> [Stored dataset items]:
==*==

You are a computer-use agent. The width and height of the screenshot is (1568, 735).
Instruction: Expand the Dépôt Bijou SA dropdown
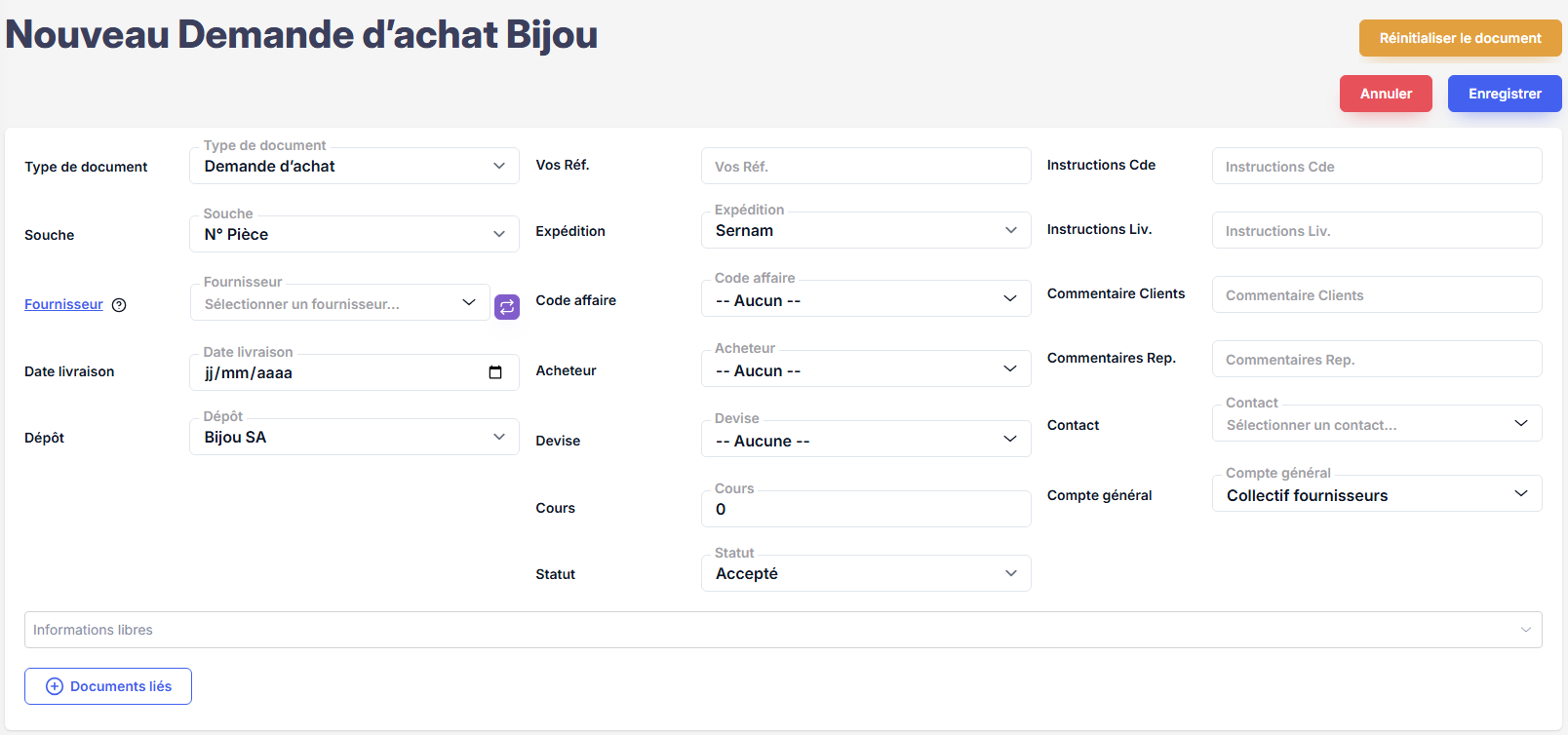click(354, 437)
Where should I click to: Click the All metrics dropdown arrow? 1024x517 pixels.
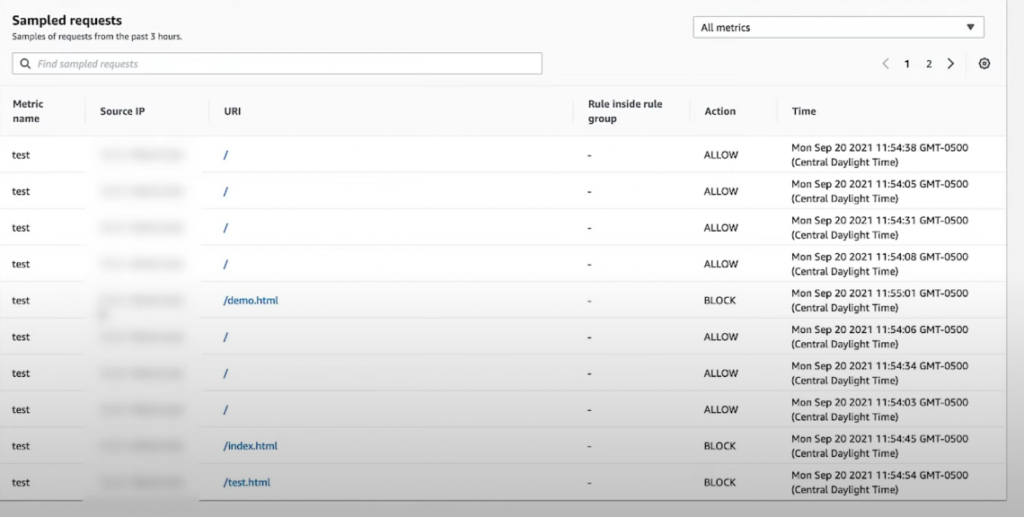[970, 28]
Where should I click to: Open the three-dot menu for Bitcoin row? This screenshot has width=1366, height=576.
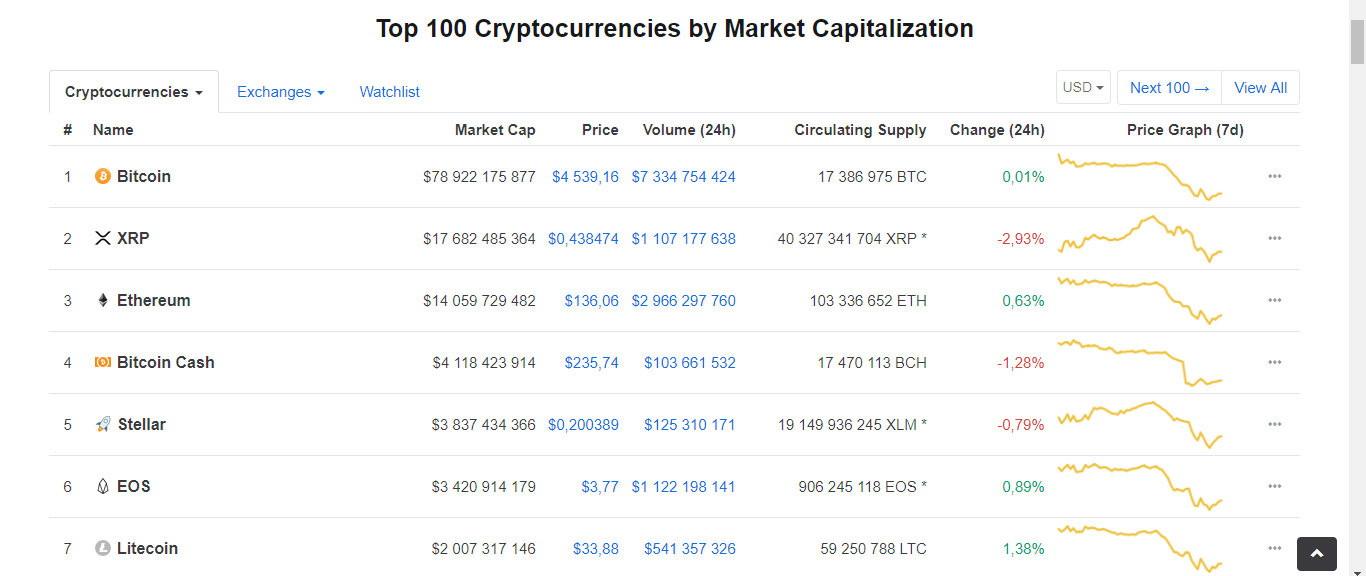click(x=1274, y=177)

==*==

> [Problem to work on]: Could the entries above be written out word for word, pictures excluded?

> [Output of the task]:
You are a computer-use agent. The width and height of the screenshot is (1568, 735).
Instruction: Expand the Dépôt Bijou SA dropdown
click(354, 437)
Where should I click to: Click the All metrics dropdown arrow? 1024x517 pixels.
[970, 28]
Where should I click to: Open the three-dot menu for Bitcoin row? This screenshot has width=1366, height=576.
click(x=1274, y=177)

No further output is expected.